### How to complete this task
Set down, please, exactly the lines below that run from the line with "Given: Select the Структура бюджета tab" to the line with "This screenshot has height=607, width=1080.", both lines included.

### Exercise materials
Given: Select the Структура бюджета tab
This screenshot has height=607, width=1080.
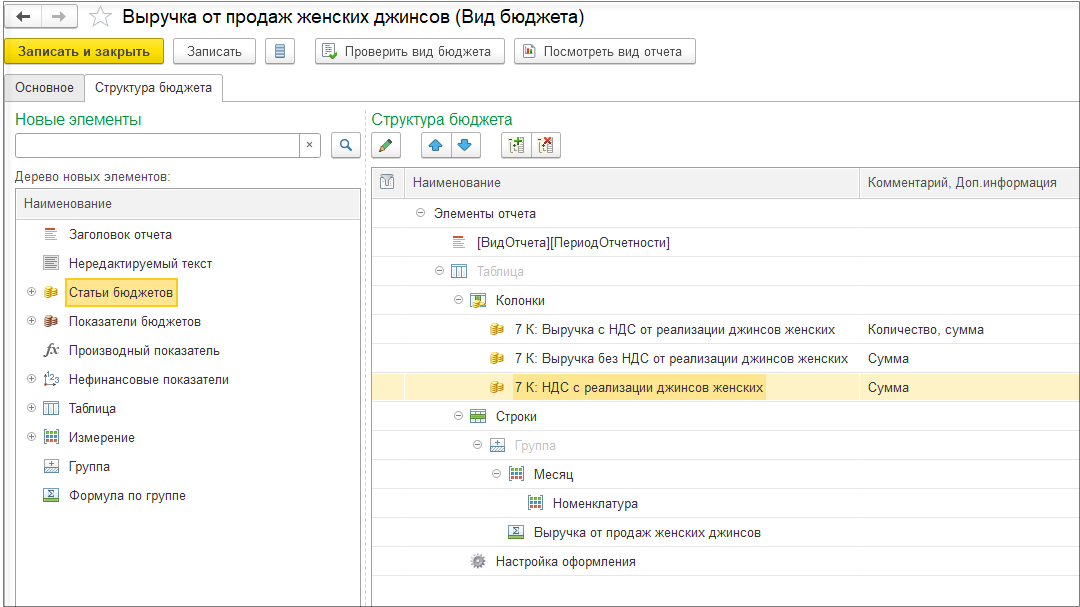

---

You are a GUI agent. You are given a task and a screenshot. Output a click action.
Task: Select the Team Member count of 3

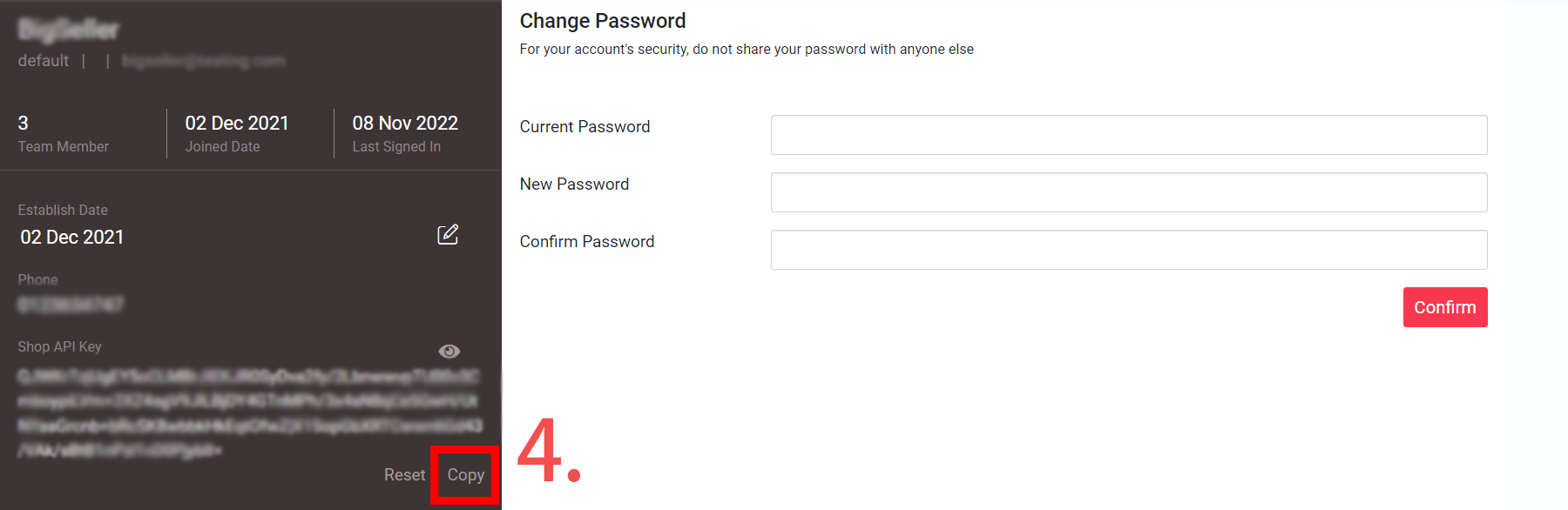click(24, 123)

### Exercise solution
Given: Select the Структура бюджета tab
This screenshot has height=607, width=1080.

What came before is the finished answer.